Keine Datenmengen mehr für Landwirte: einfach nur Erkenntnisse

Kühe zeigen nicht immer klinische Symptome einer Erkrankung. Mit einer Sensortechnologie können Sie diese Kühe jedoch schon früh erkennen und ihnen die erforderliche Aufmerksamkeit widmen. Die innovative Ida-Technologie erfüllt genau diesen Zweck.

Lernen Sie Ida kennen, den ersten intelligenten Assistenten für die Milchwirtschaft, der kranke Kühe 2–3 Tage, bevor sie die ersten klinischen Symptome zeigen, erkennen kann. Als Landwirt können Sie nicht immer sehen, ob eine Kuh nicht genügend isst oder täglich nicht lange genug wiederkäut. Und möglicherweise legt sie sich nachts weniger als sonst und zu Zeiten, wenn Sie nicht in der Scheune sind, hin. Auf einem Milchhof ist es einfach kaum möglich, alle Kühe zu jeder Zeit im Auge zu behalten.

Kombination individueller Daten vom Hof

Ein plötzlicher Abfall der Wiederkäuzeit und Futteraufnahme oder eine verringerte Liegezeit können bedeuten, dass es dem Tier nicht gut geht. Mit einem Sensor im Hals der Kuh kann Ida sieben verschiedene Verhaltensmuster messen. Durch eine Kombination dieser individuellen Verhaltensdaten mit den Daten der Hofmanagementsysteme erstellt Ida praxisrelevante und genaue Informationen zu Fruchtbarkeit, Gesundheit, Wiederkäuaktivität und betrieblichen Problemen und stellt sie in einer benutzerfreundlichen App dar.

Was Ida wirklich einzigartig macht ist, dass auch die Erkenntnisse und das Feedback des Landwirts und die Daten von Drittanbietern zu Wetter, Genominformationen und Futtermittel integriert werden. Ida arbeitet mit künstlicher Intelligenz, um aus diesen Datenquellen individuelle Erkenntnisse für den Landwirt zu erstellen.
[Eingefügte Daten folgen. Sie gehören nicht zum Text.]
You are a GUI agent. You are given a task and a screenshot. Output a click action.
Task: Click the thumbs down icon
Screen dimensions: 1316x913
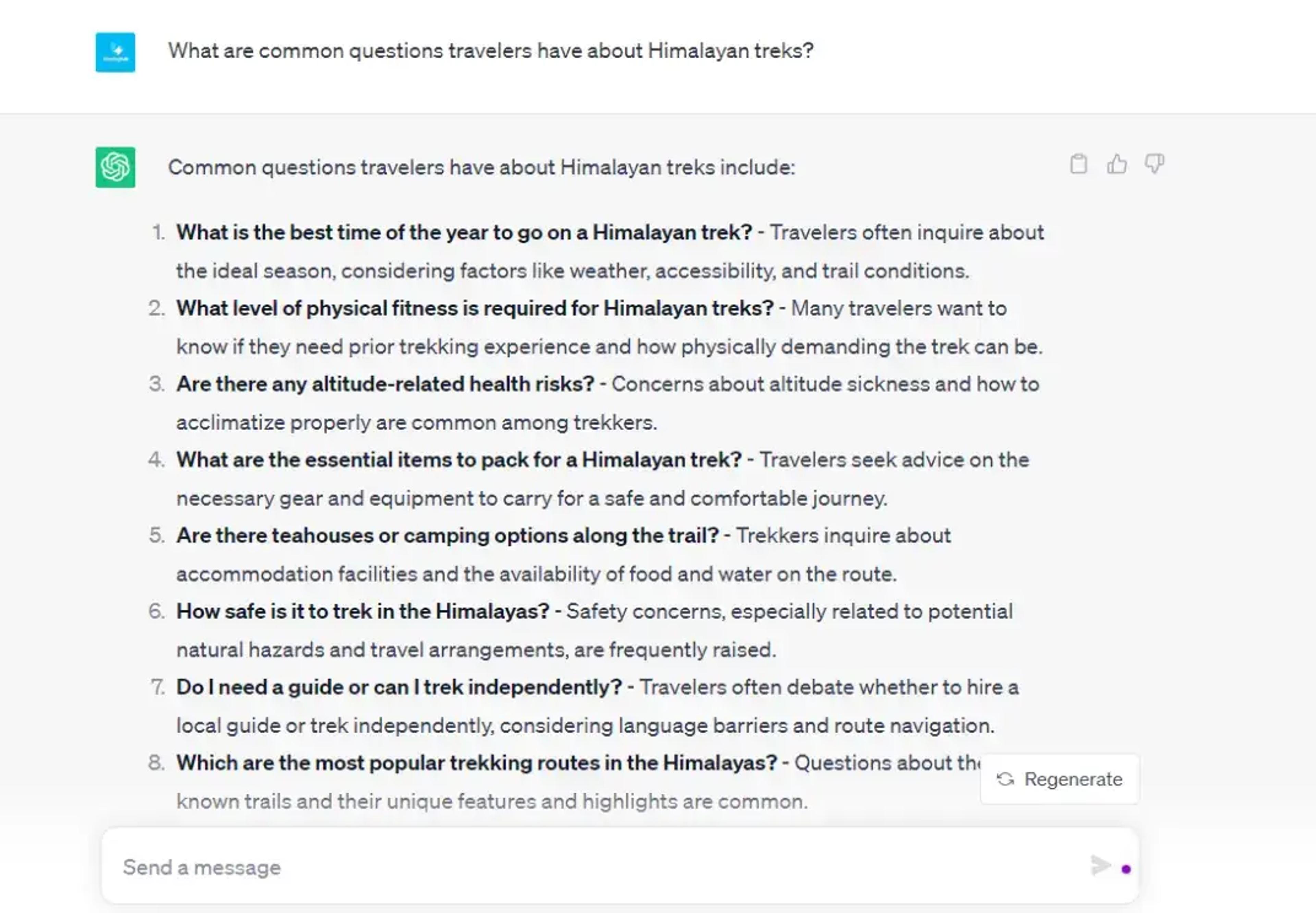pos(1154,164)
Kein anderes System auf dem Markt ist dazu in der Lage. Landwirte, die Ida im Einsatz hatten, konnten beeindruckende Verbesserungen bei der Brunsterkennungsrate, den Trächtigkeitsraten und der Erkennung von Stoffwechselstörungen erzielen. Eine wissenschaftliche Feldstudie mit Ida hat belegt, dass sich mit den Sensoren der Einsatz von Antibiotika um 50 % verringern lassen kann. Dadurch, dass kranke Kühe schneller erkannt werden, sind einfach weniger Behandlungstage erforderlich.
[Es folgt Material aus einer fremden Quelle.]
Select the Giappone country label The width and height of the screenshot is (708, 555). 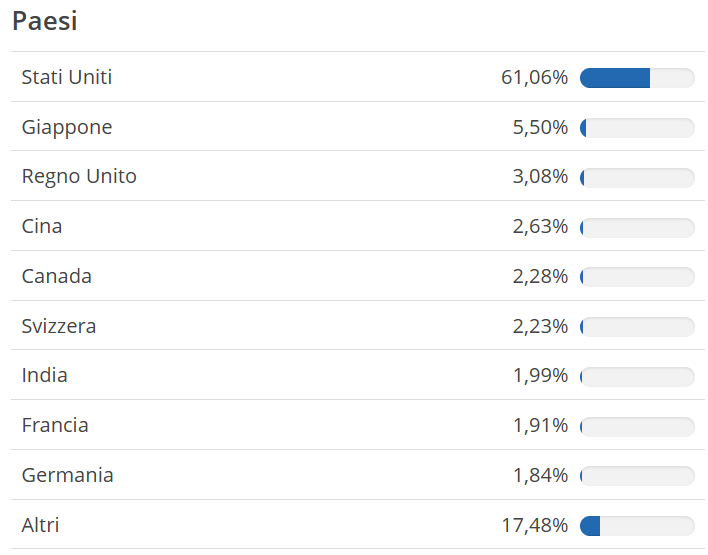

Landwirte können mit Ida zudem Änderungen der Betriebsabläufe nachverfolgen. Stellen Sie sich beispielsweise vor, wie eine Änderung der Rohmaterialien in der Futterration oder ein Fußbad sich auf das Wiederkäuverhalten, die Futteraufnahme oder Liegezeit auswirken. Diese Daten könnten dann mit dem Futterberater oder Tierarzt geteilt werden.

Ida ist ab jetzt für Milchbauern in den USA erhältlich

Unkontrollierbare Milchpreise und der Mangel an qualifizierten Arbeitskräften sind nur einige der Herausforderungen, die hauptsächlich in der Milchwirtschaft in den USA anzutreffen sind. Doch auch in anderen Teilen der Welt müssen sich Milchbauern dem steigenden Druck durch die Verbraucher und strengeren Umweltauflagen stellen.

Die meisten Milchbauern in den USA nutzen nach wie vor zeitgesteuerte KI-Protokolle und können bestimmte Antibiotika jederzeit einsetzen. Dennoch müssen sie neue Wege finden, ihren Betrieb zu managen, da einige dieser Protokolle und Produkte möglicherweise in der Zukunft eingeschränkt oder unzulässig werden. Das Tierwohl und Nachhaltigkeit werden mehr im Mittelpunkt stehen. Durch eine Technologie wie Ida kann dieser Übergang erleichtert werden. Dabei stellen wir Landwirten nicht mehr Daten oder Dashboards zur Verfügung, die sie dann selbst analysieren müssen. Stattdessen bietet Ida genaue, einfache und praxisrelevante Handlungsempfehlungen, um den Hofbetrieb zu verbessern. Ida ist die unkomplizierteste Technologie auf dem Markt und Sie können sie über ein Abo-Modell nutzen. Dadurch ist es der beste und einfachste Assistent für Landwirte. Also, haben Sie Ida schon kennengelernt?